爆音に釣られて群れの向きが一瞬で捻じ曲がる。
だが、その急激な方向転換でバタバタと倒れた群れの一部が仲間に踏みつけられて潰れていき自滅。
その合間にも対物ライフルの弾丸が高速で彼らに接敵しようとしていた培養ゾンビ達の頭部を視界誘導による正確無比の一撃で次々に消し飛ばしていく。
通常ゾンビ達もまた彼らに向かって来ていたが、秒間に数十体以上が頭部を貫かれ続けた結果、後ろ後ろへと立った群れは後退。
前には斃れたゾンビだけが散らばっていく。
相手を射程限界付近で押し留めている。
極めて彼らの持つ重火器と弾丸の性能が優れている事実はそれのみで十分に証明されたが、それにしても数が多いゾンビ達の行進は止まらない。
終にジリジリと立ったゾンビ達が彼らの射程へと瀑布のように進軍して倒れた同類を踏み潰して接近し始めた。
が、その時を待っていたように彼らの反対側で連鎖する爆音が響く。
ミニガンの掃射音。
そして、サブマシンガンが四挺同時に唸りを上げて、次々に敵の頭部を食い散らかしながら、集団の横を駆け抜けていく。
『第2大隊!! 射撃開始!! お客さんだぞ!!』
クローディオが上空に爆破矢を放ち、上空600m付近で起爆する。
途端、そちらに気を取られたゾンビ達をまたも別方向から無数の射撃が捉えた。
視線誘導の刻印弾を3点バーストで次々に撃ち放つ大隊がゾンビ達のいる平地を見下ろす小高い丘から姿を現し、横一列で次々にゾンビ達の頭数を減らしていく。
通常の術師でも同時に20以上の標的を魔術でターゲッティングする事が可能であったが、相手には培養ゾンビも混じっている為、より確実な撃破を望むならば、通常ゾンビには1発、培養ゾンビには3発という具合に射撃には制限が設けられる。
同時に3体ずつ×45人が掃討するか。
もしくは培養ゾンビを3発で打ち倒すかの二択。
これを上手く行いながら、彼らは誘因された群れの外縁を砕いて、後退していく。
この合間にもキャンピングカーが周囲を走り回りながらゾンビ達の群れをミニガンで細切れに分断していった。
傍に寄って来た殆どのゾンビはベルの弾丸による頭部の破壊とハルティーナの弾幕を前にして打ち倒され、彼らは見事に集団を分散させながら引き裂く役目を果たしつつあったのである。

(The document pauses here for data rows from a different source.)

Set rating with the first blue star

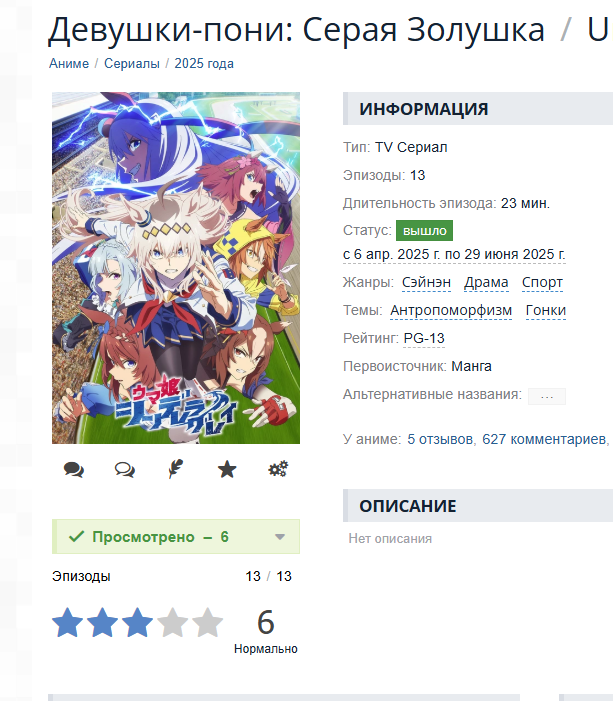click(68, 622)
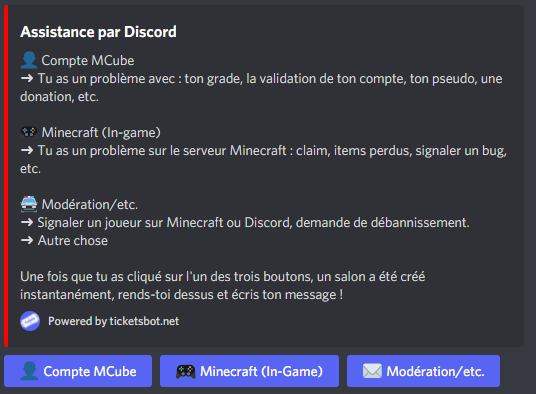Click the Compte MCube section heading text
The width and height of the screenshot is (536, 394).
[x=88, y=60]
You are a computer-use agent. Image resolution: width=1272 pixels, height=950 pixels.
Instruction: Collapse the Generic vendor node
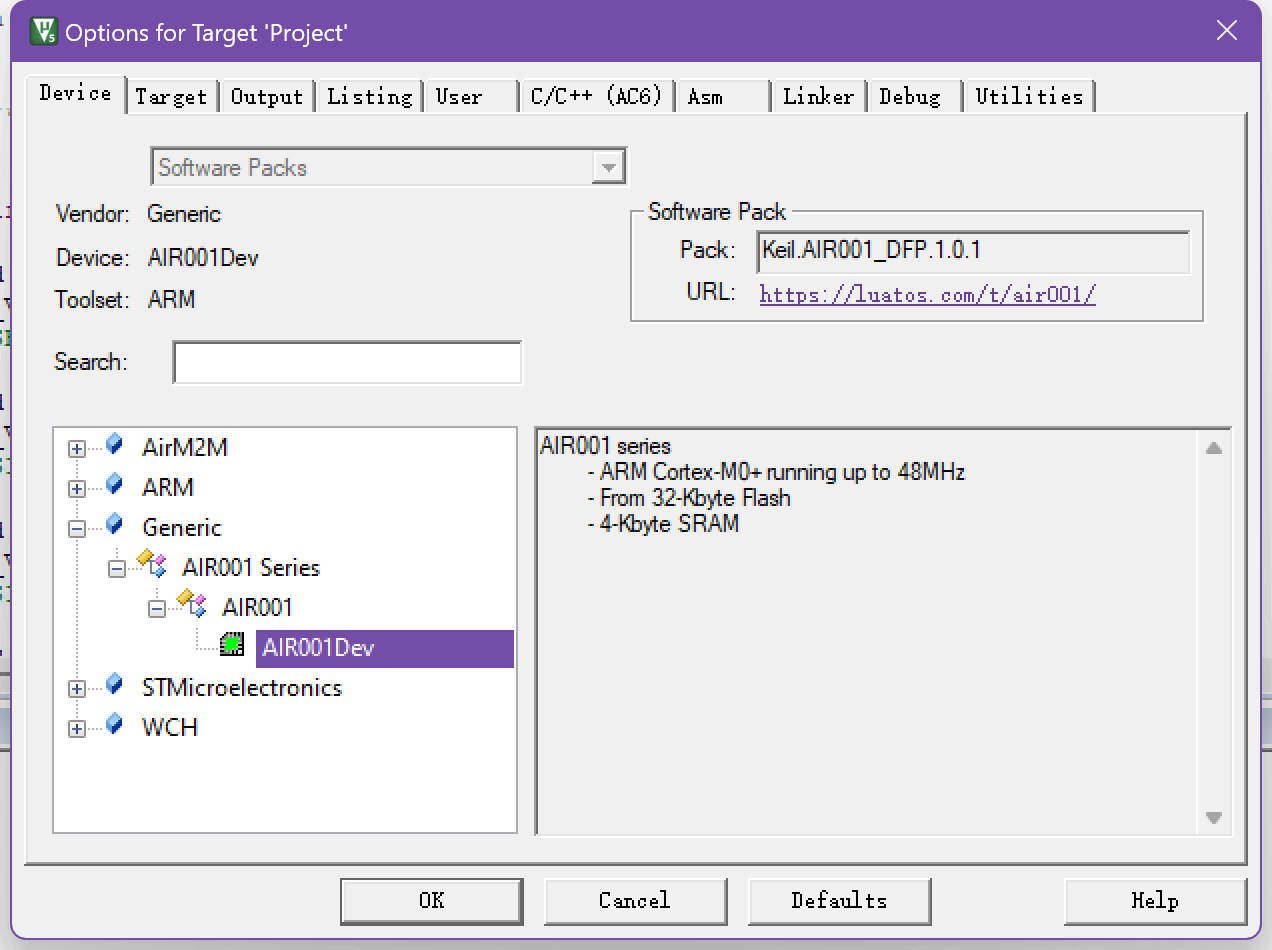coord(77,529)
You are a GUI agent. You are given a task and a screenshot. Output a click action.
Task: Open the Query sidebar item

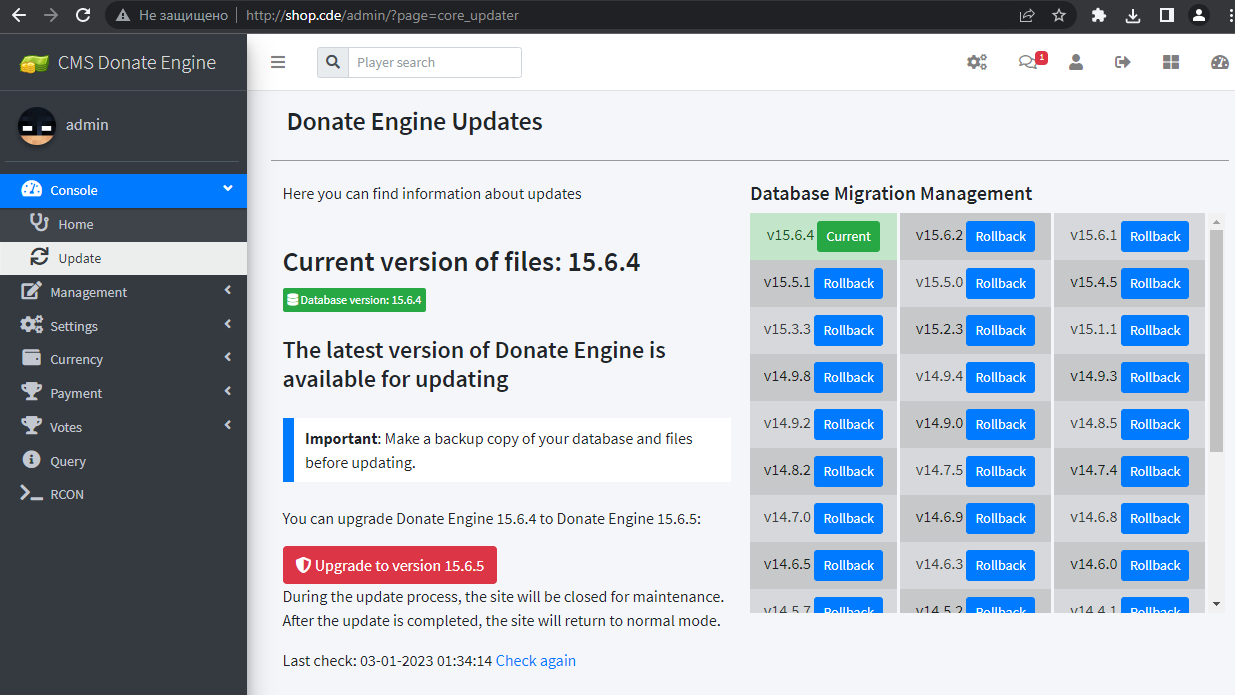tap(68, 461)
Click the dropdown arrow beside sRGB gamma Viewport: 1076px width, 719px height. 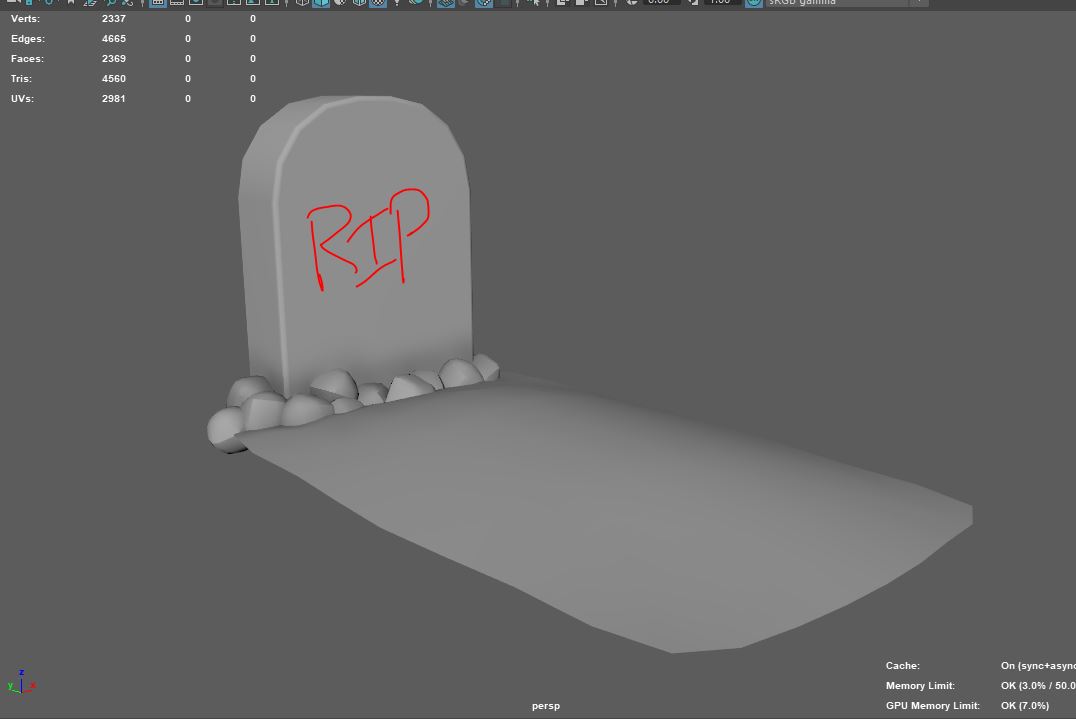click(x=918, y=3)

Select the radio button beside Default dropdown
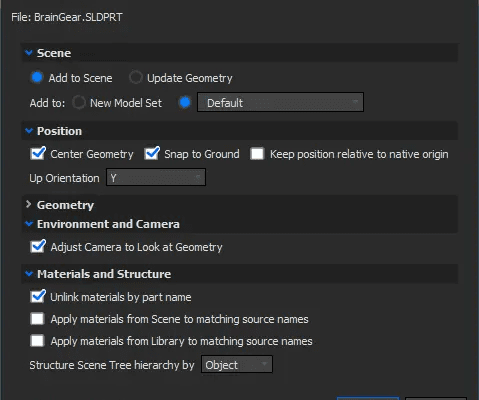click(x=185, y=102)
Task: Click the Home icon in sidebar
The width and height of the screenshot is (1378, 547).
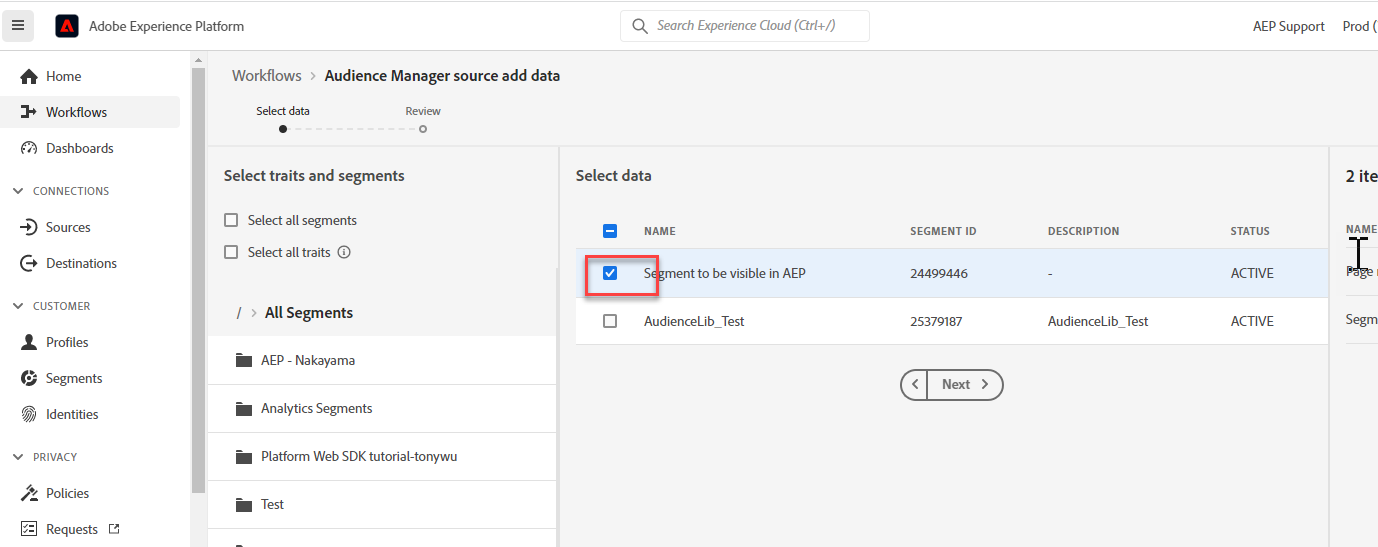Action: [29, 76]
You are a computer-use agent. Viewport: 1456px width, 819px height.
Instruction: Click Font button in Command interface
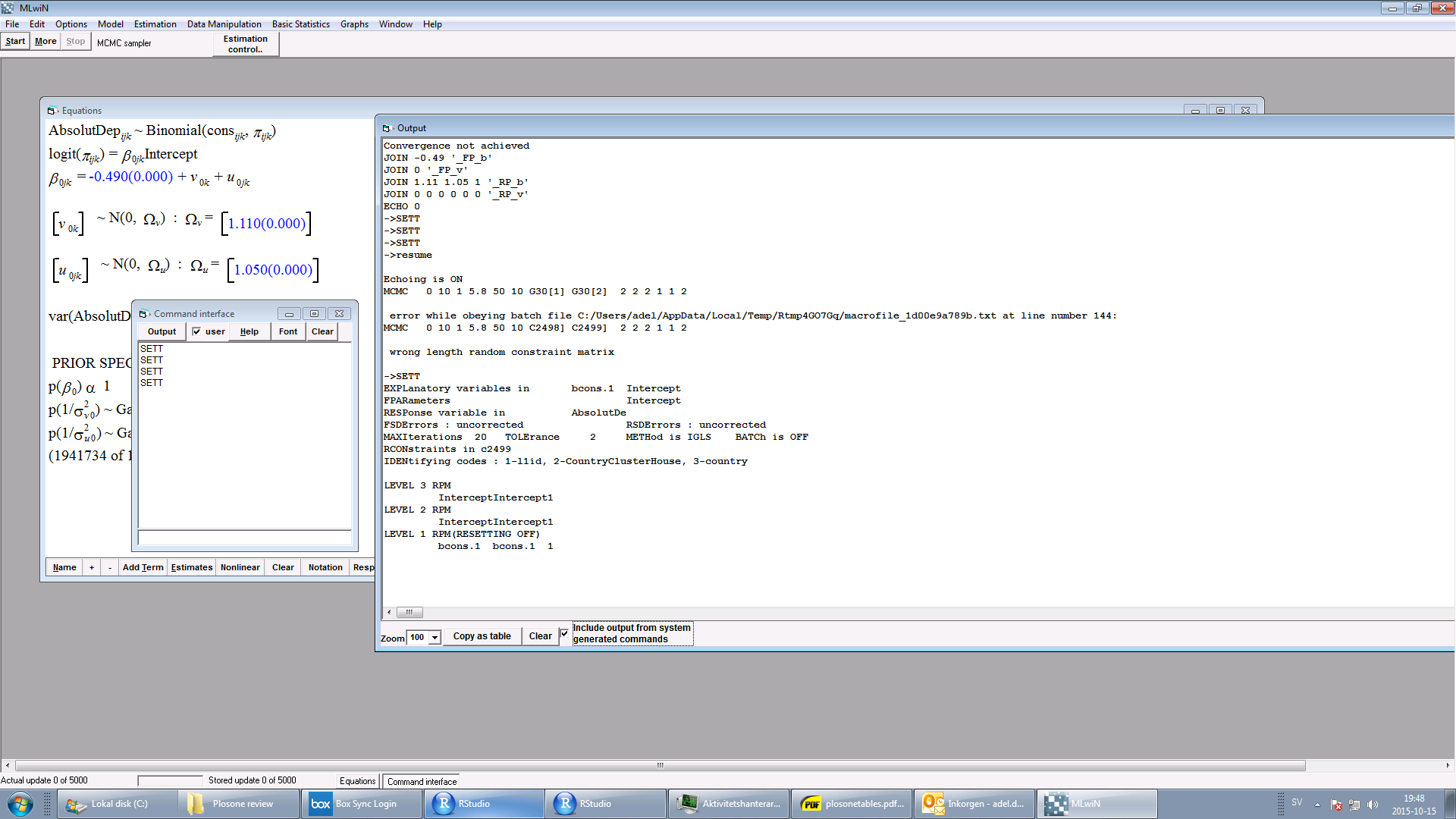click(x=288, y=331)
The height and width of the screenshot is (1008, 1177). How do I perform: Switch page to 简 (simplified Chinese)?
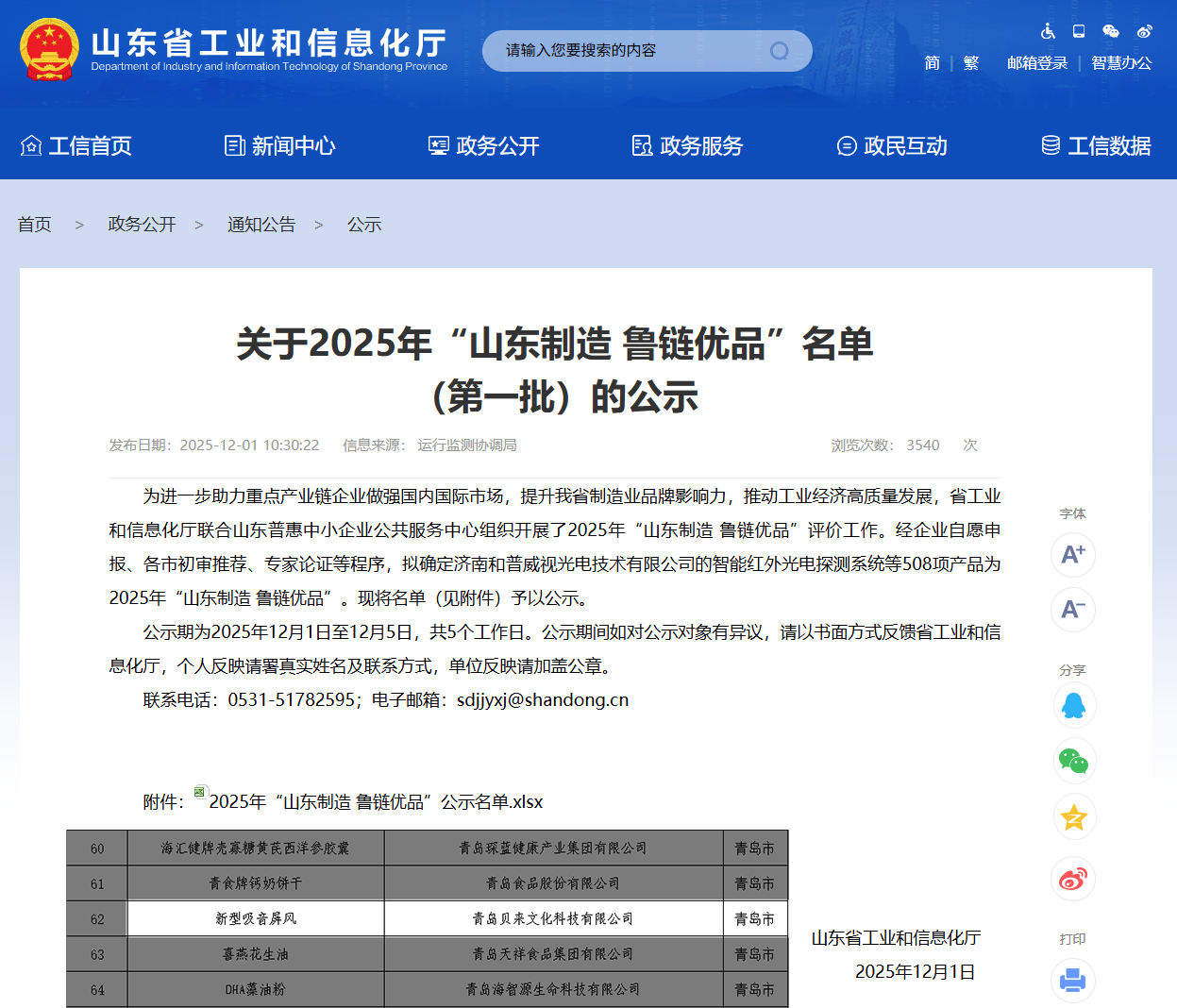click(932, 62)
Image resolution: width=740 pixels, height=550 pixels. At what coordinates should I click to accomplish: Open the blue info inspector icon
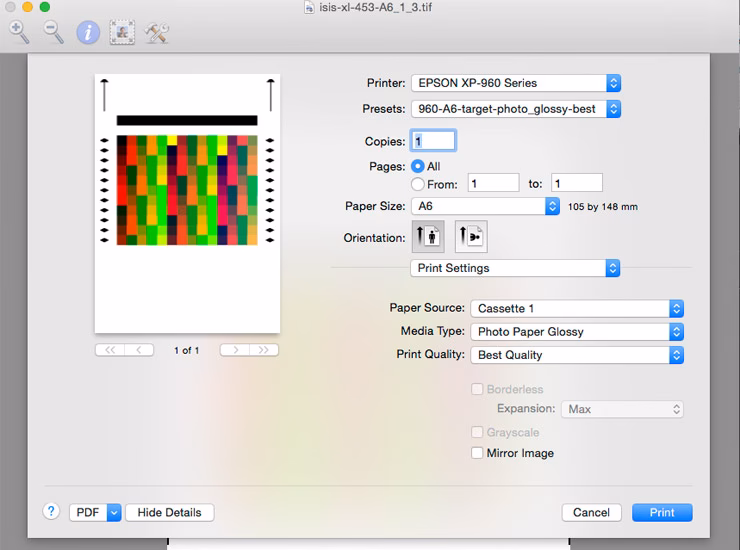(x=88, y=32)
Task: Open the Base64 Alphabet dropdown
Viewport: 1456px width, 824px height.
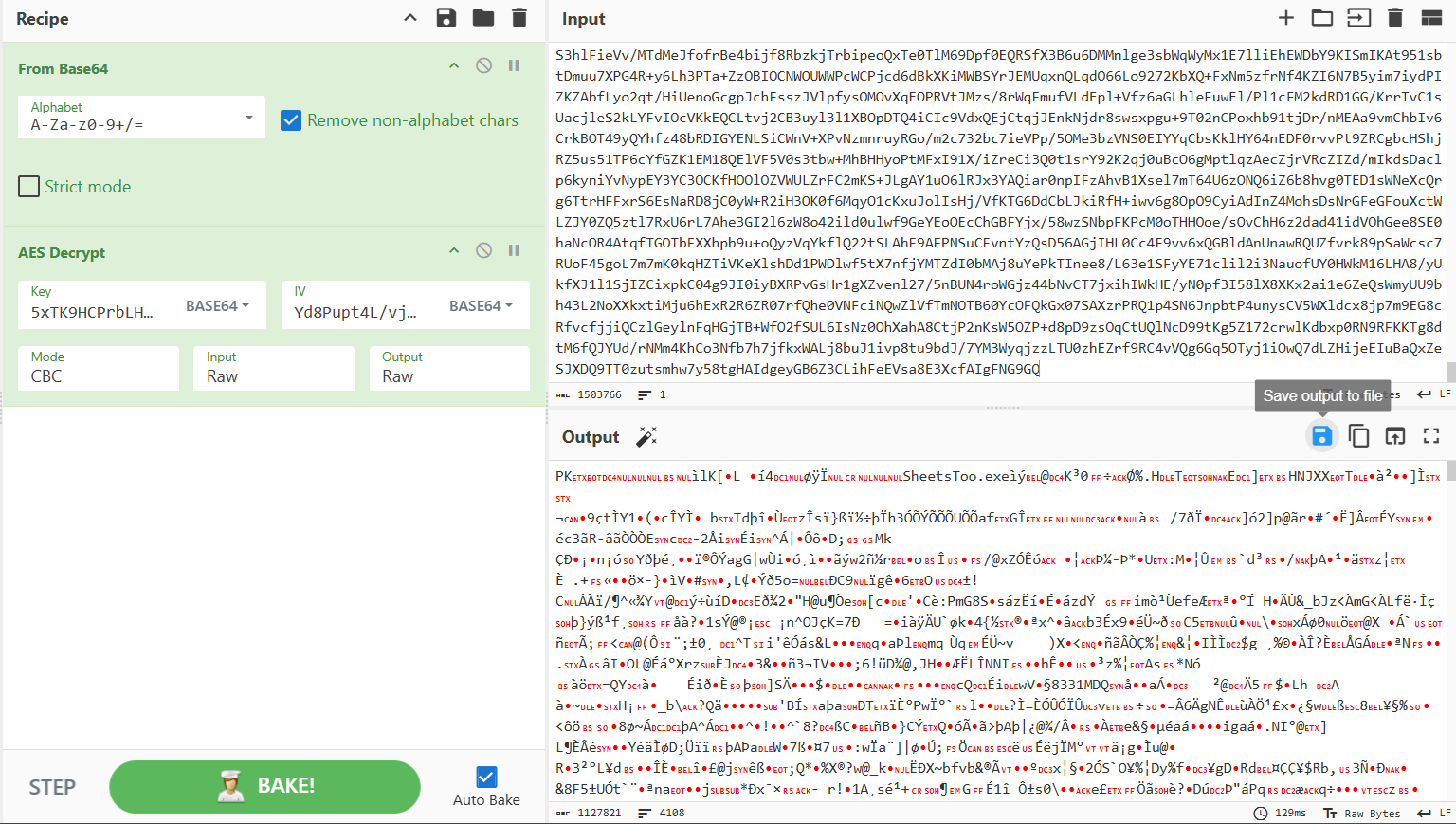Action: (x=142, y=117)
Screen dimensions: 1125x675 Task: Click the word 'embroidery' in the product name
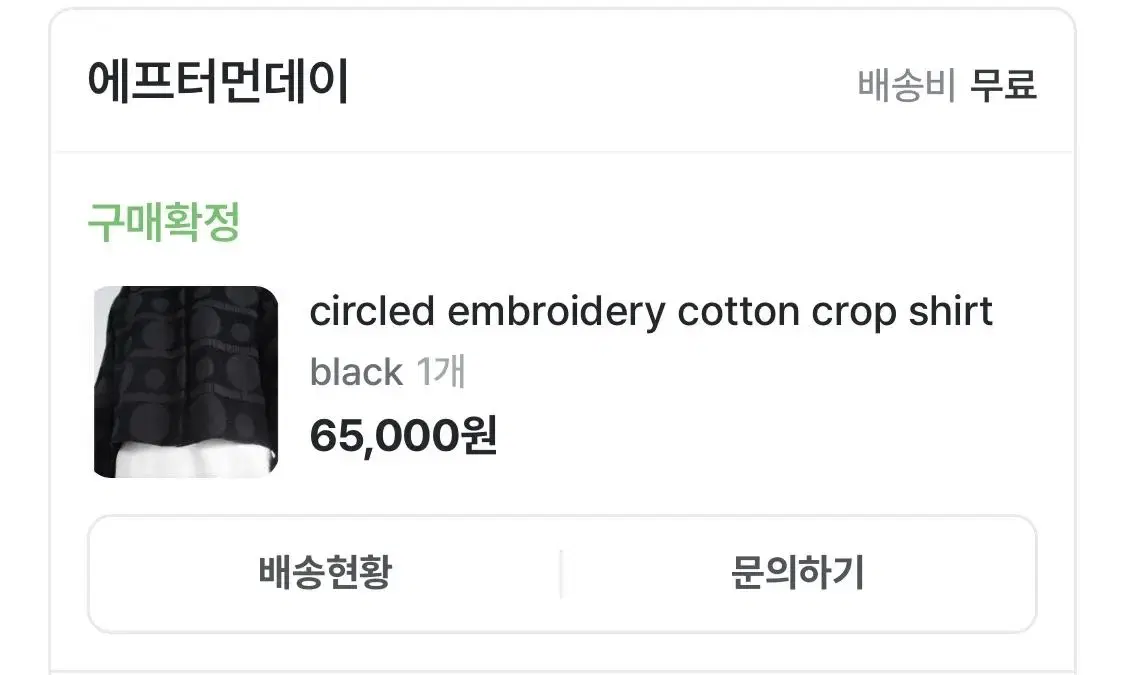point(556,312)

『よーしよしよし。群れが分断されてきたぞ!! これより機動戦に移行する!! 各自、後退しつつ、弾幕を絶やすな!!! 通常個体は接近されても怖くない!! ヤバい培養共から先に片付けるぞ!!』
『了解!!!』
大勢の声が唱和する。
ゾンビに戦術は無い。
だからこそ可能な戦闘であった。
相手の数という最大の利点を半包囲から後方に退きつつ、距離を取って殺し、集団の分断と突撃の数と威力を殺す。
1万以上にも及ぶ大集団とて、三方向に3000程度ずつ分断されながら、絶対に頭部へ突き刺さる弾丸による後退しながらの引き撃ちという戦術を前にしてはジリジリと数を減らされ、その数を生かせる事なく大地の肥料となるしかなく。
戦闘時間40分を前にして高々100人に満たない彼らは凡そ100倍以上の物量を前に損害0という極めてオカシな値を記録しつつ、敵群集団を殲滅したのだった。
1時間後。
ゾンビを広範囲で殲滅した彼らが移動ルート上に集結した。
キャンピングカーでは結局、弾丸を撃ち尽くすという事も無かったヒューリとハルティーナが何か分かり合った様子で屋根の上で互いに握手している。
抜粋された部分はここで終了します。